Resilience is a key factor that I believe is important to anyone’s success. It’s cliche, but it’s not about how many times you fall down, it’s about how many times you get back up. I believe if you work hard, and keep growing and learning, doors will always open.
Resilience is a key factor that I believe is important to anyone’s success. It’s cliche, but it’s not about how many times you fall down, it’s about how many times you get back up. I believe if you work hard, and keep growing and learning, doors will always open.
Where do you see the company going now over the near term?

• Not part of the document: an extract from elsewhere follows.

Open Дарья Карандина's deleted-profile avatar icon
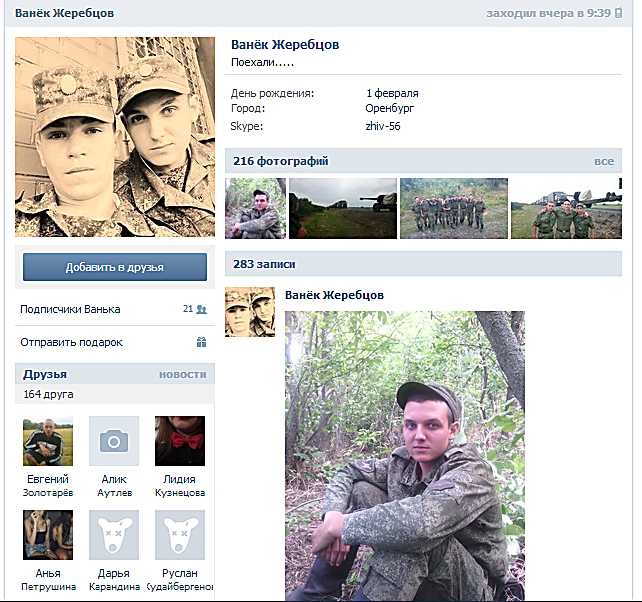642x602 pixels. [114, 535]
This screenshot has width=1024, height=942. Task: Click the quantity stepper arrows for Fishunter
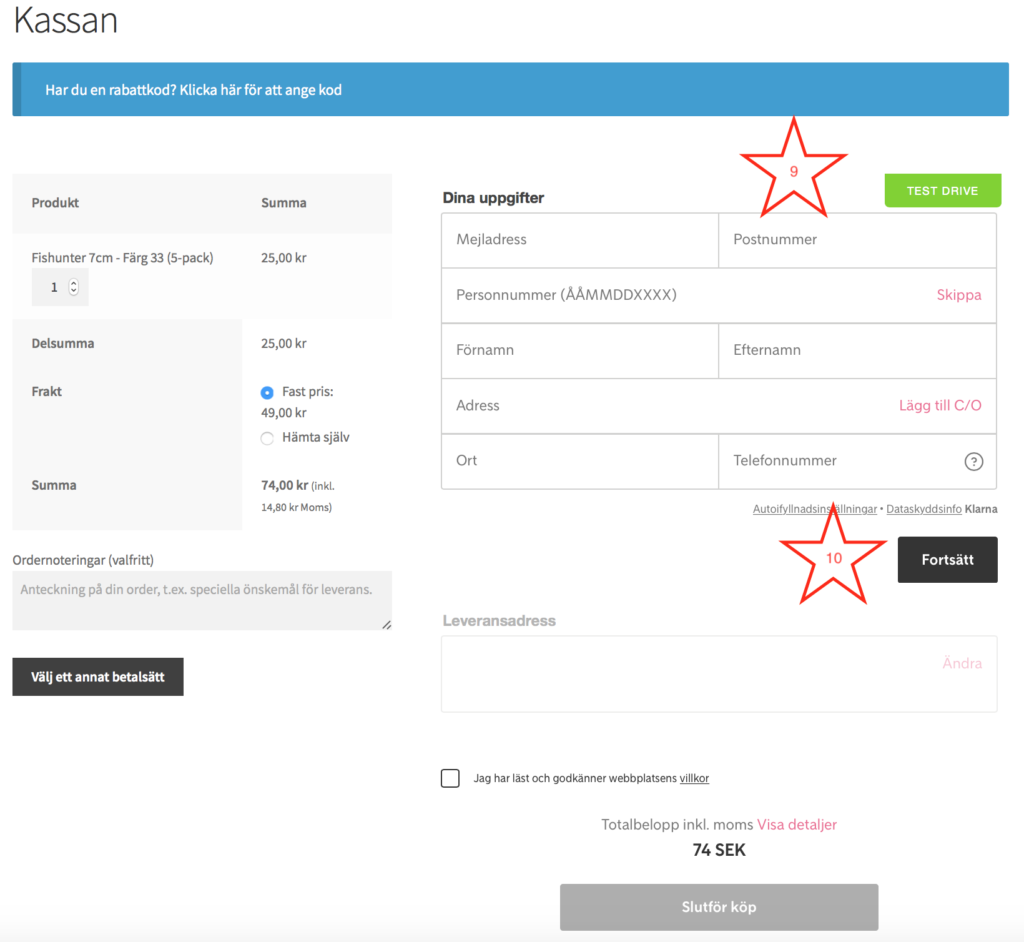pyautogui.click(x=74, y=287)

The new funding will further accelerate our corporate growth with planned investments across new product lines, global expansion, a broadening partner ecosystem, and added customer benefits and features to assess and mitigate cybersecurity risk in novel ways. We’ll also be scaling up to meet the escalating demand for our products and services.
What’s your favorite outdoor dining restaurant in NYC
That’s a tough one, there’s so much good food in NYC! Gemma at the Bowery Hotel is a recent discovery for me. Honestly though, it’s more about the people than the place for me– being able to enjoy time with my family outdoors brings me a lot of joy.